-- Stored rows --
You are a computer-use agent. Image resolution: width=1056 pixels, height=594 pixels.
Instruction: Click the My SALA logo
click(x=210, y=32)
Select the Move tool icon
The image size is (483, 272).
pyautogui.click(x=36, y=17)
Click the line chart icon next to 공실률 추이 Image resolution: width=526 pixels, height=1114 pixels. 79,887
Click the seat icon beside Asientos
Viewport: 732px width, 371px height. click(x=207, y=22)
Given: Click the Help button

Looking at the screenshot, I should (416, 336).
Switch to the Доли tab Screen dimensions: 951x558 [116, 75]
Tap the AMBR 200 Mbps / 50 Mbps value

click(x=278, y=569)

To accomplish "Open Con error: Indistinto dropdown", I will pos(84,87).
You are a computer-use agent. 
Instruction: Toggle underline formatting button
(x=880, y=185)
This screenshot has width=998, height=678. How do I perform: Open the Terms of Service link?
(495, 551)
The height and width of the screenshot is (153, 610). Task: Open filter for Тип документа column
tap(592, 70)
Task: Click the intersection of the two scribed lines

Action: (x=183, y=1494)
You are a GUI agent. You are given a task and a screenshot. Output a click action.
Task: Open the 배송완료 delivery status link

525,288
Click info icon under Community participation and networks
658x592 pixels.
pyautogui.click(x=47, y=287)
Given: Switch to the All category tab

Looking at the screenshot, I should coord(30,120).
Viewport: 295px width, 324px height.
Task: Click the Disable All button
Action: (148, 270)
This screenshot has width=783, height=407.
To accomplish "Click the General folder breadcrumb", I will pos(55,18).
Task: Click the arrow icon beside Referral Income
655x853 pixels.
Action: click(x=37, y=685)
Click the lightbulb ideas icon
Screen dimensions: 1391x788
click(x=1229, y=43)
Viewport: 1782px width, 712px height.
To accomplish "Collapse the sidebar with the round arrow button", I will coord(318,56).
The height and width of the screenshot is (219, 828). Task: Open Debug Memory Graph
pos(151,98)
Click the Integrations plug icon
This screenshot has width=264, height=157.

-- Directions --
Render the rows as a JSON list of strings, one string per line with blank lines left out: start at the line that contains "Viewport: 1782px width, 712px height." and continue through the end of the rows.

-- Written response --
[
  "Viewport: 1782px width, 712px height.",
  "To accomplish \"Collapse the sidebar with the round arrow button\", I will coord(318,56).",
  "The height and width of the screenshot is (219, 828). Task: Open Debug Memory Graph",
  "pos(151,98)",
  "Click the Integrations plug icon",
  "This screenshot has width=264, height=157."
]